HOBART.- Mona opened Siloam, a vast new subterranean excavation. This $27 million extension is a complex of chambers, gallery spaces and connecting tunnels featuring artworks by Alfredo Jaar, Ai Weiwei, Oliver Beer, and Christopher Townend.

Alfredo Jaar has created an immersive journey simulating heaven, hell and purgatory in The Divine Comedy, 2019. Visitors enter—ten at a time—into three pavilions interpreting each of the realms of Dante Alighieri's 14th-century epic poem. They will encounter fire and flood in Inferno; hover between life and death with American performance artist Joan Jonas (in a film) in Purgatorio; and, finally, simply exist in the sensory void of Paradiso.

Ai Weiwei's White House, 2015, is formed from the bones of a Qing Dynasty home, constructed from interlocking pieces of wood, all balanced on solid crystal glass. Weiwei has something to say about the present constructing the past but, here at least, his work is a triumphant blend of anachronistic aesthetics.

Mona Confessional, 2016-9, by Oliver Beer is inspired by historical listening tubes and the conventions of religious confession. Visitors enter an underground chamber through a soundless spiral and can eavesdrop on, or even have a full—but disembodied—conversation with the people walking and talking outside above them.

Christopher Townend’s sound installation, Requiem for Vermin, 2019, is the largest multi-channel sonic work in the world. Comprising 230 speakers and 218 channels, the scored musical composition is activated by hidden movement sensors in a new tunnel, leading visitors to experience aural illusions as the sound interacts with the space around them, while leading them to Pharos. It’s so complex that we are having trouble making it work—art remains a mystery.

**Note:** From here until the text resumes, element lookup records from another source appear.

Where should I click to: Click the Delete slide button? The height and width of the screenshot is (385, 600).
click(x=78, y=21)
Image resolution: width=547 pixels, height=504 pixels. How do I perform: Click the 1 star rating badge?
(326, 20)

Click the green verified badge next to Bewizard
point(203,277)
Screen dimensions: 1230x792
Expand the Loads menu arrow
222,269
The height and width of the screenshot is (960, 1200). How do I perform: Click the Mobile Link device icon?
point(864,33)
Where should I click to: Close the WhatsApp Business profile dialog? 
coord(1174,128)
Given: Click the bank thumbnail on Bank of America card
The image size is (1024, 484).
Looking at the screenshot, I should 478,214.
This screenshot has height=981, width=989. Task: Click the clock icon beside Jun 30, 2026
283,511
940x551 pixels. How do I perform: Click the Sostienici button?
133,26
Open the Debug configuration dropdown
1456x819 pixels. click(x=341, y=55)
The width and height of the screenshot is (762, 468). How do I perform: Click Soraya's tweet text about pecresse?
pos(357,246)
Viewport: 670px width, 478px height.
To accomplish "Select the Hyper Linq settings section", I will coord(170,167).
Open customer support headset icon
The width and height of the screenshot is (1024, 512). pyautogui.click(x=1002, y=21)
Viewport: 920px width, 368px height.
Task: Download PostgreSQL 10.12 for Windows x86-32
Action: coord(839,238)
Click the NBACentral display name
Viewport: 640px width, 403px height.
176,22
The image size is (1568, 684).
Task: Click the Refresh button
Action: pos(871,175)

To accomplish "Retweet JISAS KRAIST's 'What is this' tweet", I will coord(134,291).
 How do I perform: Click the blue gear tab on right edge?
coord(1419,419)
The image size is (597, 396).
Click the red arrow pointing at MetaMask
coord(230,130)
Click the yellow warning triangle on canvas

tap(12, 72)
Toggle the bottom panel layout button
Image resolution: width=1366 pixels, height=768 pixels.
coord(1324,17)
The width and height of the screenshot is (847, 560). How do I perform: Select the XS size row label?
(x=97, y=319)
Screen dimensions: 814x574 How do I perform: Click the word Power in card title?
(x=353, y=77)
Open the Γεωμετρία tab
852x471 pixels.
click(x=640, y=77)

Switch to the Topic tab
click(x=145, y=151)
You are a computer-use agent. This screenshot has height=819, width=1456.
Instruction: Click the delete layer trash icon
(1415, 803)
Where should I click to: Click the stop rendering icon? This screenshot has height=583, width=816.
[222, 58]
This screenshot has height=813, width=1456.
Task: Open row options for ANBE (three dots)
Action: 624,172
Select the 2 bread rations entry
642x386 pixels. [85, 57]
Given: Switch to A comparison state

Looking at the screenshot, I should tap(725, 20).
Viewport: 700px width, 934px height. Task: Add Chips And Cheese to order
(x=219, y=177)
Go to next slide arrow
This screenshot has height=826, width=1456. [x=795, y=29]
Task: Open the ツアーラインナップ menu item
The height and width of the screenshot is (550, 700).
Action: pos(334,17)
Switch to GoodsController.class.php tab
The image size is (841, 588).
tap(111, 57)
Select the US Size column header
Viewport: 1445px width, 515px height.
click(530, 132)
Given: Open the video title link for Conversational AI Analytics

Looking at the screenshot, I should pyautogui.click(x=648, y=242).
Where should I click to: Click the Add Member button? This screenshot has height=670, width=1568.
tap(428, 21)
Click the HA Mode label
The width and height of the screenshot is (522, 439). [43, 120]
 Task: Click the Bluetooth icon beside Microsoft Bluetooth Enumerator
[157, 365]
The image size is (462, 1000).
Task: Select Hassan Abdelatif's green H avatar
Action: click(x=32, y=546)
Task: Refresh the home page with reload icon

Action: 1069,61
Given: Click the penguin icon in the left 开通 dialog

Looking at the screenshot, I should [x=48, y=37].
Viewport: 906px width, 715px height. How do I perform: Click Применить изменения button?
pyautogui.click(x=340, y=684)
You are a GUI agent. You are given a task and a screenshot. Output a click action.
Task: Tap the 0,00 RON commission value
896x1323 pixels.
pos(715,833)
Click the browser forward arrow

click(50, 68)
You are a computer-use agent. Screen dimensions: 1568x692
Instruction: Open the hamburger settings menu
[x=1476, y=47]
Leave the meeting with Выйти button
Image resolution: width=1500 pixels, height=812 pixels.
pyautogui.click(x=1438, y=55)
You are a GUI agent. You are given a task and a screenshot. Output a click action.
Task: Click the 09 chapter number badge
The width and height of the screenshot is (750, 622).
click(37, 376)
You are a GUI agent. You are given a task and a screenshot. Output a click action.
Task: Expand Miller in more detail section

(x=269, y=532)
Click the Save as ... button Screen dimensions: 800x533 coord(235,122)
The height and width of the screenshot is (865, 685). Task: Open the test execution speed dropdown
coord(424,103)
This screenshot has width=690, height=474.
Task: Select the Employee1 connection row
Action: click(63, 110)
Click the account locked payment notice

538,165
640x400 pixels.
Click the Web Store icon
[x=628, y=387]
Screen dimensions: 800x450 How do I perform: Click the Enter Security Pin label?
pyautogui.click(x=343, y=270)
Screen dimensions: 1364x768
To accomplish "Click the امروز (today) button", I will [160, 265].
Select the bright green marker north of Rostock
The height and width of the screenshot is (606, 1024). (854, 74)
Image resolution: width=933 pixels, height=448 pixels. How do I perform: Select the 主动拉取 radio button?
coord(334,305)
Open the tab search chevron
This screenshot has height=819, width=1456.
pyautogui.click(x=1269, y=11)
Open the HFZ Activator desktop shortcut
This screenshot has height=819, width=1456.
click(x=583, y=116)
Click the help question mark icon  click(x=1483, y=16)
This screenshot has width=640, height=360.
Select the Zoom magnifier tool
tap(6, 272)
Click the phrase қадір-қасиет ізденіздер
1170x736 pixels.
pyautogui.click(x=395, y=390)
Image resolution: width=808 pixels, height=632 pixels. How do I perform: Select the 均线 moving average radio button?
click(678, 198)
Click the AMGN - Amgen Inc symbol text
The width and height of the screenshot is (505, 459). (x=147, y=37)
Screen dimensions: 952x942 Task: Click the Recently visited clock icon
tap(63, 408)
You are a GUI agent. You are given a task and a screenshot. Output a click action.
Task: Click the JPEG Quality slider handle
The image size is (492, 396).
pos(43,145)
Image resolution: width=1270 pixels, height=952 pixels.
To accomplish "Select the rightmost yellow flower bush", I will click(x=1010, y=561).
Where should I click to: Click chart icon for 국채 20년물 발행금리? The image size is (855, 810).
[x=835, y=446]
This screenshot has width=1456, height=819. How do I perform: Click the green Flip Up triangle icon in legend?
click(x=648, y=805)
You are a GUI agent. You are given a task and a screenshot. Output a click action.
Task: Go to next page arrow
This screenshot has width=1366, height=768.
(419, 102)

Siloam—the name comes a very early tunnel—provides an alternate connection between Mona and Pharos, and an alternative to academic art. The architectural inspiration is drawn from the Indian naked eye observatory Jantar Mantar, but the overall experience reconfigures religious processionals (think the Stations of the Cross or circumambulating the Kaaba) as secular spirituals.

David Walsh said: ‘The original Siloam was one of the first tunnels to be constructed from both ends. We dug our version of Siloam to connect two existing areas of the museum, filled it with art and made it greater than the sum of its parts. I liked the idea of approaching heaven from below and forcing our visitors to be part of a procession by traversing a tunnel to nowhere.’